The problem -
Once you reach the line that holds "Task: Open the @Etim923 handle link" in the listing below, output it and every line after it through the line that holds "Image resolution: width=1098", word for word.

──────── Data listing ────────

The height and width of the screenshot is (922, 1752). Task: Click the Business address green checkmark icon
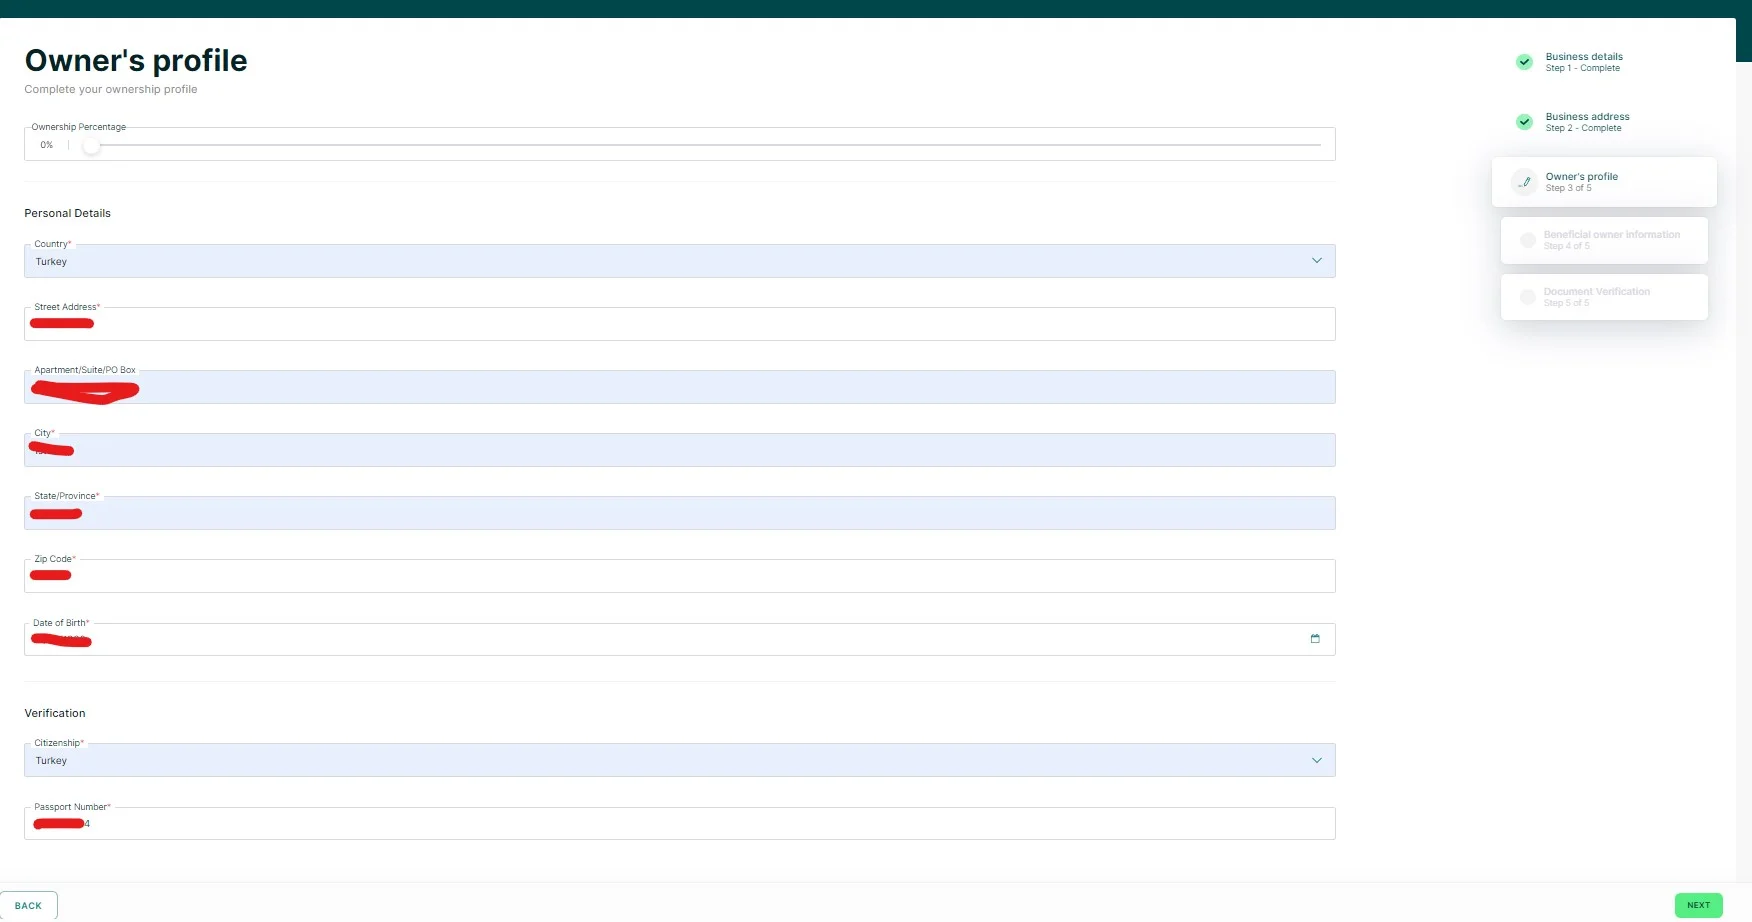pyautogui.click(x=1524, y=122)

────────
──────── Data listing ────────

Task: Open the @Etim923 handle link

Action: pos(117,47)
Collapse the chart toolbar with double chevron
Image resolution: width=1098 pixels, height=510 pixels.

────────
──────── Data listing ────────

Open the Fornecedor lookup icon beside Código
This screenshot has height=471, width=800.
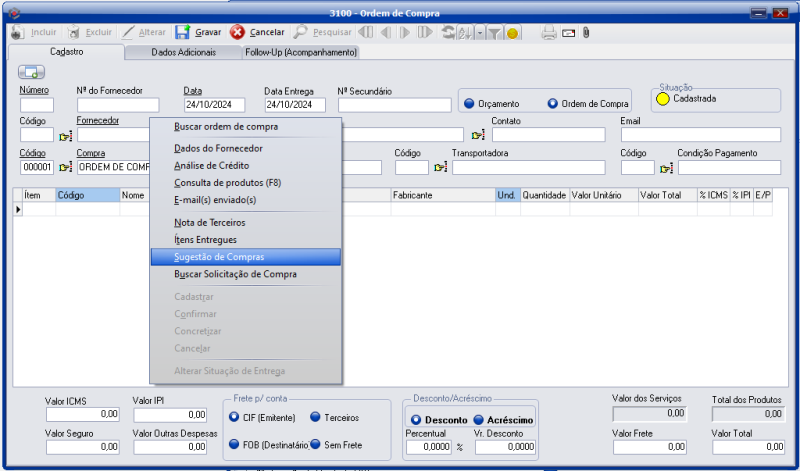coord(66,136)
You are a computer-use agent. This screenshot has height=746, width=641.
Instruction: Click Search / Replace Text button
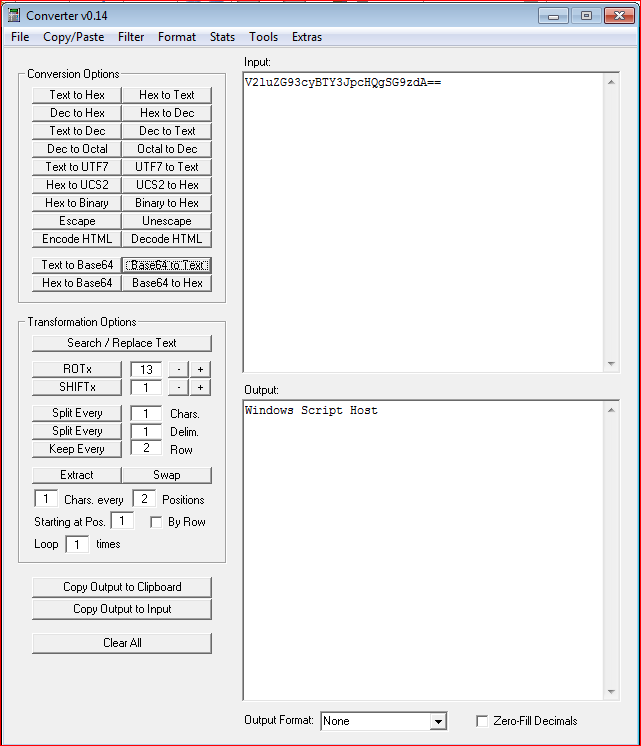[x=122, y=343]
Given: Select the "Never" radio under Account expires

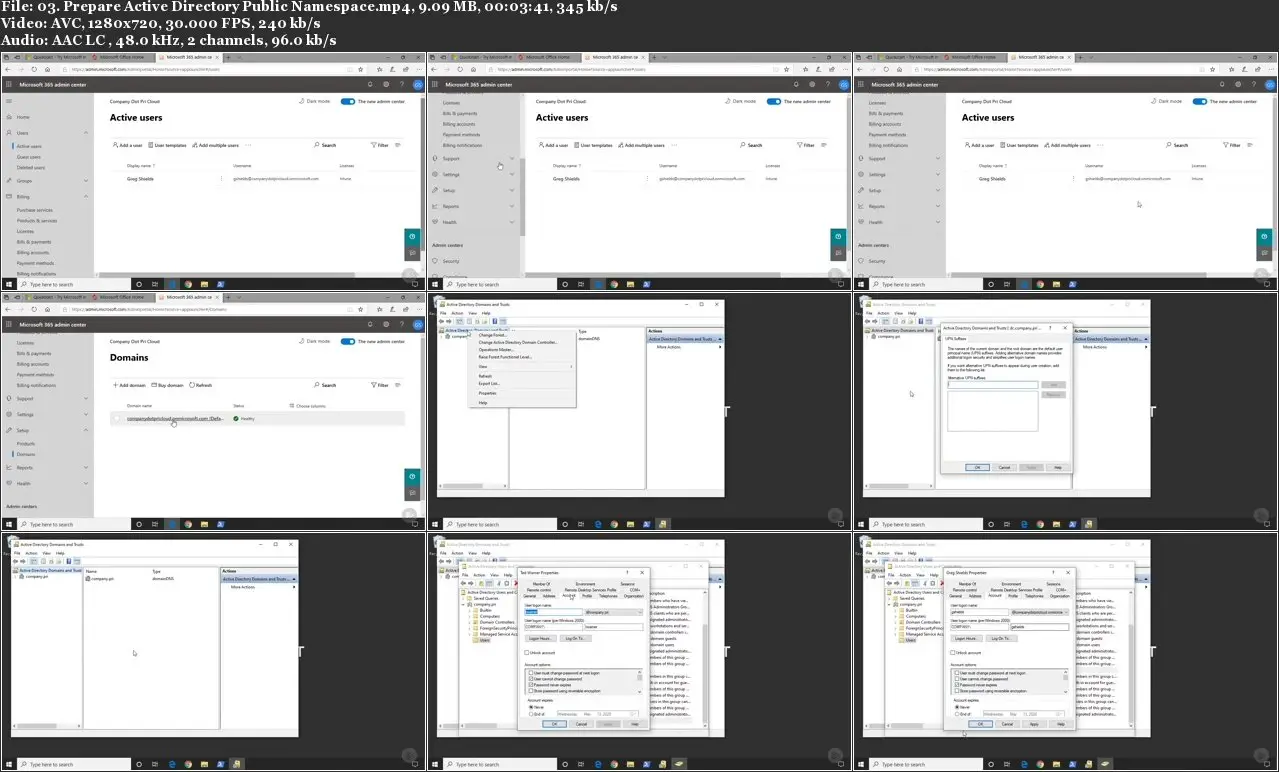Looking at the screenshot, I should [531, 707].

────────

Task solution -
Task: Open the @Etim923 handle link

Action: pos(117,47)
Collapse the chart toolbar with double chevron
Image resolution: width=1098 pixels, height=510 pixels.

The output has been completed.